■ Ausgangstext:
****************************************

Ob man jetzt hier einem Interessierten der ein wenig programmieren moechte mit Assembler abschrecken muss, halte ich fuer zweifelhaft. Das mag ja ziemlich sinnvoll sein, wenn man vorallem hardwarenah (z.B. bei µC) basteln muss, aber ansonsten ist es doch einfach nur umstaendlich.


----------



## Kadauz (17. November 2009)

Bin auch der Meinung, dass Assembler nicht unbedingt wichtig ist. Und das hat auch nichts mit "vom grunde auf lernen" zu tun. Aber ich stimme mit dir überein, dass sowas wie C++ oder Java zu Beginn etwas overkill ist.


----------



## phenomgamer² (17. November 2009)

Vielleicht noch einmal zurück zur Ausgangsfrage...denn mich interessiert es auch. Und ich bin auch denke mal ein blutiger Anfänger was programmieren angeht. Das einzige was ich draufhab is das Binärsystem und das kam eher von der technischen seite und zwar den transistoren ^^

HAt jemand also vllt noch einen Vorschlag für ein vernünftiges Grundlagenbuch dass mich gut einführt.
Das java-buch, welches hier benannt wurde hört sich nämlich schon sehr interessant an und teuer ist es auch nicht


----------



## rabit (17. November 2009)

Kannst dich ja einlesen in Google books.
Visual C++ 6 in 21 Tagen: der ... - Google Bücher
Und wenns gefällt kaufst Du es.


----------



## gangville (18. November 2009)

vill kannst du ja mit visual studio was anfangen und ei n eigenes programm schreiben.

muss ja nicht die professional edition sein, kann auch die normale sein.

also mir hat das programmieren mit vision pro und visual studio spaß gemacht.


----------



## DMA (18. November 2009)

Trotzdem, ohne Buch ist es schwer sich einzufinden, da muß man viel probieren und sich Beispiele anschauen (so hab ich mir C und C++ gelehrt).

Visual Studio ist nicht schlecht, doch viele Funktionen braucht man am Anfang nicht.

****************************************

■ Übungsdaten:
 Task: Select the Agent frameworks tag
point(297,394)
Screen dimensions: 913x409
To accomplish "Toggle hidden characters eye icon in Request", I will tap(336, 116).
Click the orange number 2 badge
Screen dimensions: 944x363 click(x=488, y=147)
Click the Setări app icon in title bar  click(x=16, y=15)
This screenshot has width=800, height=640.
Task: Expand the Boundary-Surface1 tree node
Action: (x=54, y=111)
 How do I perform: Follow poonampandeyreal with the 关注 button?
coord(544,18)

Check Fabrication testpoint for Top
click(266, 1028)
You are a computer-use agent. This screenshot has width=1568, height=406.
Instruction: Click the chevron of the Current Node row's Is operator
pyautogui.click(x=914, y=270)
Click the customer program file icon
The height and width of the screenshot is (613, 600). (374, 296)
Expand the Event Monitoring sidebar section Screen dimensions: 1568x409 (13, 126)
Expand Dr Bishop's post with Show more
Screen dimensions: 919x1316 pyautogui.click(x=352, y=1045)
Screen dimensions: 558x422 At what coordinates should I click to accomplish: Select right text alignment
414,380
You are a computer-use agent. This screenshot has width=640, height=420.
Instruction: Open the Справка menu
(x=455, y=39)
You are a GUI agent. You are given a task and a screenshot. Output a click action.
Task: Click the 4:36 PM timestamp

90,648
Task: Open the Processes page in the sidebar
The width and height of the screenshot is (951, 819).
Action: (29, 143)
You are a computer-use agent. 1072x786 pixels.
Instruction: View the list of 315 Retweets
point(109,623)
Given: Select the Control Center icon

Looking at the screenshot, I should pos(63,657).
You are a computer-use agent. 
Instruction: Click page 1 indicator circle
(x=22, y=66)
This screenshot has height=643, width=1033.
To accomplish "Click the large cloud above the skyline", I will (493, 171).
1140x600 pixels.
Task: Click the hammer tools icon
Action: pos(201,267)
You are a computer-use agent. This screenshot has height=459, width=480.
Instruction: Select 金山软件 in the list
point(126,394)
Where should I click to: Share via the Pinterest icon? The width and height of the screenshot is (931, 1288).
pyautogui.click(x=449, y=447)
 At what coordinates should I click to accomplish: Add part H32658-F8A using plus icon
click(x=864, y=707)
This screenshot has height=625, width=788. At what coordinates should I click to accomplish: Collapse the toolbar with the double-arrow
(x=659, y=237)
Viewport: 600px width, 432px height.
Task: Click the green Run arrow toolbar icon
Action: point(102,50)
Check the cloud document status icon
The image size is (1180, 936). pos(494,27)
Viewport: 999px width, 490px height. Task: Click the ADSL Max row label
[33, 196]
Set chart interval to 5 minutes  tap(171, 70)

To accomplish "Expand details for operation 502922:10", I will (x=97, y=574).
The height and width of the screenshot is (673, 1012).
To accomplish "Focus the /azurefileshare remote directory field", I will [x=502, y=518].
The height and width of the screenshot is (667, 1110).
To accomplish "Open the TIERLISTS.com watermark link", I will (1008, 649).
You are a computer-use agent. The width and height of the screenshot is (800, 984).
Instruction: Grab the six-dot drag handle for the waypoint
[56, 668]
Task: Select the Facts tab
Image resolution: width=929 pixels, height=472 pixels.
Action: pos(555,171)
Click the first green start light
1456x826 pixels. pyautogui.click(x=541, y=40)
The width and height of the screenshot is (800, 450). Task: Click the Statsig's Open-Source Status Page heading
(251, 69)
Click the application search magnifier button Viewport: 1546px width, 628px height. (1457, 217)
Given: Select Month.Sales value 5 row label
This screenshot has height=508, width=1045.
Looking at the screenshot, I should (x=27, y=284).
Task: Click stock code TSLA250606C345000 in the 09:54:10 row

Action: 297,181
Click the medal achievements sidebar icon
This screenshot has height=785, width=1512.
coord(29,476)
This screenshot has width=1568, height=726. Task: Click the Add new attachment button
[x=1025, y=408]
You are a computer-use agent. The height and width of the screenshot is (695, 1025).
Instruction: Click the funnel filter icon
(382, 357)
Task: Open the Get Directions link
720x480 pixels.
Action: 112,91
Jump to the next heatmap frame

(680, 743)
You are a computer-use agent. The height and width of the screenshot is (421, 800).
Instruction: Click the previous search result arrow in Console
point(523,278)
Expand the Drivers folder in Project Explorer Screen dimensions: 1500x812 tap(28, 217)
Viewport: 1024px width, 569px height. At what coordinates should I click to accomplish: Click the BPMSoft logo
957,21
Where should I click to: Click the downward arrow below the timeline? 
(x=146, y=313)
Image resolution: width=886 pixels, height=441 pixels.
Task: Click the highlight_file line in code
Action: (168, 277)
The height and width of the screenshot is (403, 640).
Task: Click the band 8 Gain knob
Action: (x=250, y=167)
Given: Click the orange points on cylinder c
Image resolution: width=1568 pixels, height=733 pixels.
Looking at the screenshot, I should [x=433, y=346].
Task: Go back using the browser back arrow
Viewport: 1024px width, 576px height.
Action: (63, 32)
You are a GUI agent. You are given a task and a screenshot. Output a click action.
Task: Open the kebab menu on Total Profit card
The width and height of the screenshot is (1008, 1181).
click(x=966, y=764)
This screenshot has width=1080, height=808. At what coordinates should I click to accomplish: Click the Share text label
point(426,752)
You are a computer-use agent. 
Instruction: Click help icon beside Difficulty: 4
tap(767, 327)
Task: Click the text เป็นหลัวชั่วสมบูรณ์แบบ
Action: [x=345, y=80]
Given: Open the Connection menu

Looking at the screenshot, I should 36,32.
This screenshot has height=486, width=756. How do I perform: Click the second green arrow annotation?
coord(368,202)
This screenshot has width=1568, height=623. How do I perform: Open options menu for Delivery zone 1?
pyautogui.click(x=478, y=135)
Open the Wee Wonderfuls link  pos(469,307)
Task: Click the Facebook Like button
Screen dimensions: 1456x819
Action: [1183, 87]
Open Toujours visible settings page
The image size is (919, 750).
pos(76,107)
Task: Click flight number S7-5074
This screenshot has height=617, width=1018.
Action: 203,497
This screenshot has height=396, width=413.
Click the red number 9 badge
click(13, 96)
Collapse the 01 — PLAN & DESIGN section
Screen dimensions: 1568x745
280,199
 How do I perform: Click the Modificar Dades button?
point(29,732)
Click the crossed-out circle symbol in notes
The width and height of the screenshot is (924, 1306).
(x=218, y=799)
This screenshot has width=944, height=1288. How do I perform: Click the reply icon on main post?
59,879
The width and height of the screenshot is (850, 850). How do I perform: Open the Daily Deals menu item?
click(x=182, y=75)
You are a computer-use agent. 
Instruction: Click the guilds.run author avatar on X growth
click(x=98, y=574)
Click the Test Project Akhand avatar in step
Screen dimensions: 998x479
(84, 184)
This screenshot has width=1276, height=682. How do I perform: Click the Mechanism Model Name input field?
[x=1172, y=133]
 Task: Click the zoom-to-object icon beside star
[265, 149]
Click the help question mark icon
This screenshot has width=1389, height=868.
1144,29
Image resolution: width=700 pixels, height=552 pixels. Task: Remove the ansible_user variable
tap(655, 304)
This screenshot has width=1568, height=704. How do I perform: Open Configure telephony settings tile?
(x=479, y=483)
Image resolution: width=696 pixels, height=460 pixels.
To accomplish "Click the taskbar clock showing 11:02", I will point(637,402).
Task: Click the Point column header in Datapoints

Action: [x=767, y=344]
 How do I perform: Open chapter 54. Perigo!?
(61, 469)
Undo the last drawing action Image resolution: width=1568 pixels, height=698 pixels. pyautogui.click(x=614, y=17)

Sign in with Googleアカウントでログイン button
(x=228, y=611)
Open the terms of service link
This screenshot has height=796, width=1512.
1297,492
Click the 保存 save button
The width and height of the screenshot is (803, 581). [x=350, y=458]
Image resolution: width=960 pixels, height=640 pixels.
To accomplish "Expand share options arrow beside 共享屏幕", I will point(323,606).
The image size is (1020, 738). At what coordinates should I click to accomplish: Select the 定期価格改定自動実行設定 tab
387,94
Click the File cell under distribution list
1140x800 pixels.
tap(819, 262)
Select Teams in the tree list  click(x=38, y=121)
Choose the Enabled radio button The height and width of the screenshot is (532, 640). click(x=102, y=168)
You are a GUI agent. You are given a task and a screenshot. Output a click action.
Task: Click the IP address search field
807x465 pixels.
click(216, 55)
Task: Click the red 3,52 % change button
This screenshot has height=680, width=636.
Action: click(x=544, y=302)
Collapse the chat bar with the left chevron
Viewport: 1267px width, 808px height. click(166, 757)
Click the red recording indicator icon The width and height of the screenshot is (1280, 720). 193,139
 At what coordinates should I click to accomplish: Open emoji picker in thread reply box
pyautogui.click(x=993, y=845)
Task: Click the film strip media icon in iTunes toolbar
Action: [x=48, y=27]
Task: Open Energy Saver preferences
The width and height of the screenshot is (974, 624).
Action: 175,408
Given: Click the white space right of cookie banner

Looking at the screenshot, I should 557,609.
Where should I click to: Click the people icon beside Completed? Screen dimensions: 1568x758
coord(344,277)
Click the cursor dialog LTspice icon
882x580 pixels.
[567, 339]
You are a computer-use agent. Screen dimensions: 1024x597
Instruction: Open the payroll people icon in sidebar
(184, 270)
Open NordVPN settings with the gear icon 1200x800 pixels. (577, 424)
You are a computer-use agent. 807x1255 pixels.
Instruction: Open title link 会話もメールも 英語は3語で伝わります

****************************************

■ Aufgaben:
1 – Welche Programmiersprachen hat sich DMA laut der Forumsdiskussion durch Probieren und das Anschauen von Beispielen beigebracht?
2 – Geben Sie aus der Forumsdiskussion den Abschnitt zwischen „## gangville (18.“ und „die normale sein.“ einschließlich wortgetreu aus.
Die Auflistung ist eigenständiges Material und gehört nicht zur Forumsdiskussion.

■ Lösungen:
1 – C und C++.

2 –
## gangville (18. November 2009)

vill kannst du ja mit visual studio was anfangen und ei n eigenes programm schreiben.

muss ja nicht die professional edition sein, kann auch die normale sein.